Originally, Winfrey did not see herself participating in the project as an actor, because she couldn’t fully relate to the character of Henrietta’s daughter, Deborah. That changed when director Wolfe took a hand to the script.
For the screenplay, Wolfe decided to focus on Deborah Lacks’ determined quest to revisit her mother’s past, having lost her at age two, as well as her relationship with Rebecca Skloot, the eager young journalist who instigated her search.
“The story is about loss and identity, the power of knowing your own story and how it manifests itself inside of you. It’s about the desire to know so that you can be a more complete human being,” said Wolfe.

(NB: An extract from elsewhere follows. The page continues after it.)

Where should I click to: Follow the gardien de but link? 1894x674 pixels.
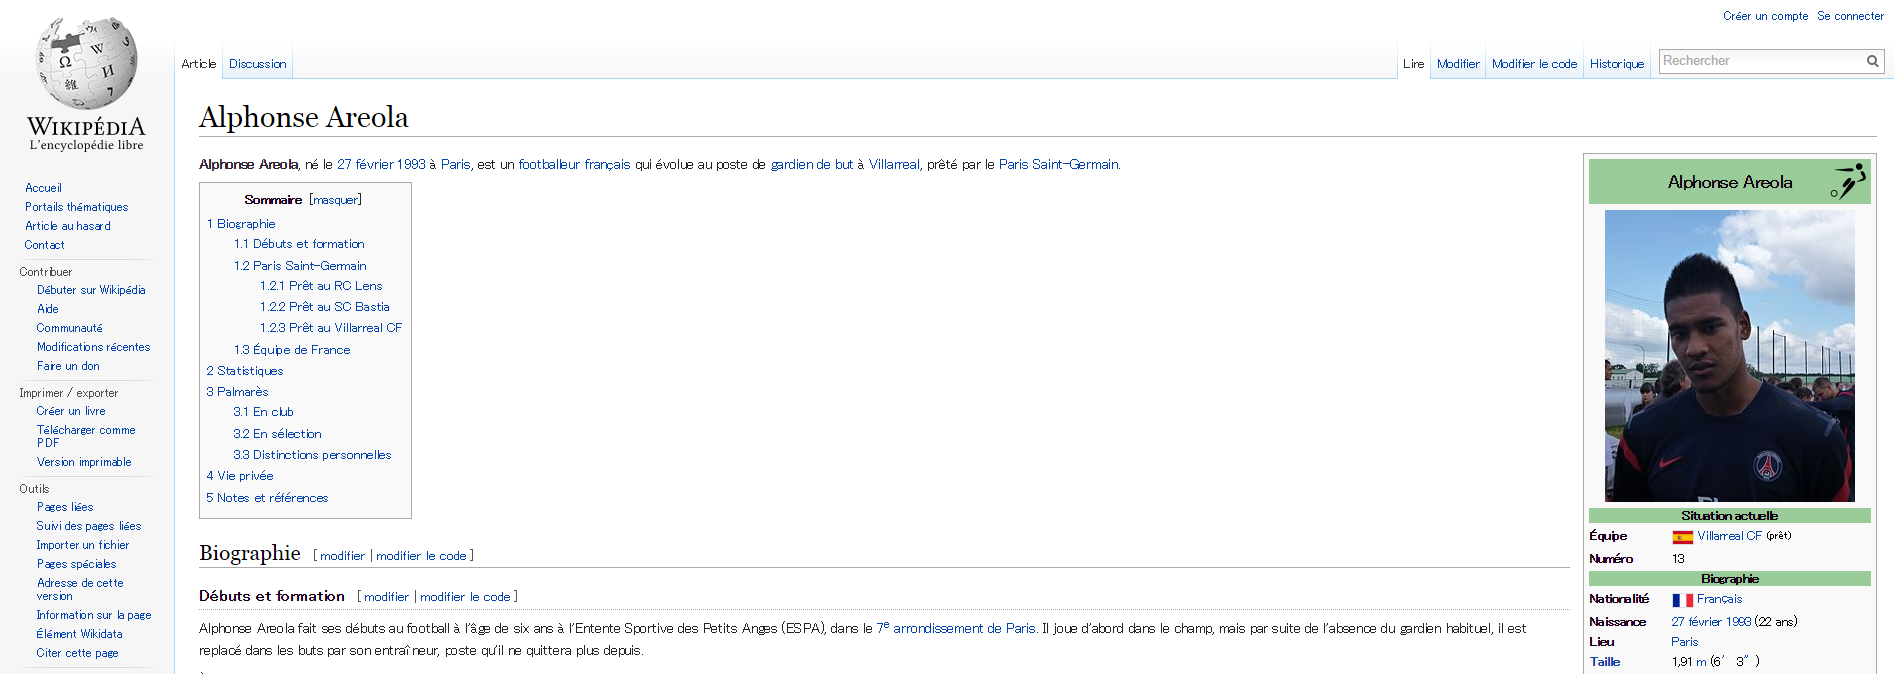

“It wasn’t until I saw George’s breakdown of the script in such a way that I understood it was actually about a daughter in search of her mother,” explains Winfrey. “It’s about a daughter who is, really, in search of her mother’s love and connection in order to validate, verify and affirm for herself that she was loved. Knowing that part of the story is what allowed me to take it on.”
Several members of the Lacks family served as consultants on the film, including Henrietta Lacks’ children, Zakariyya Bari Abdul Rahman and David Lacks, Jr., and grandchildren, Jeri Lacks Whye, Alfred Carter, Jr. and La Tonya Carter.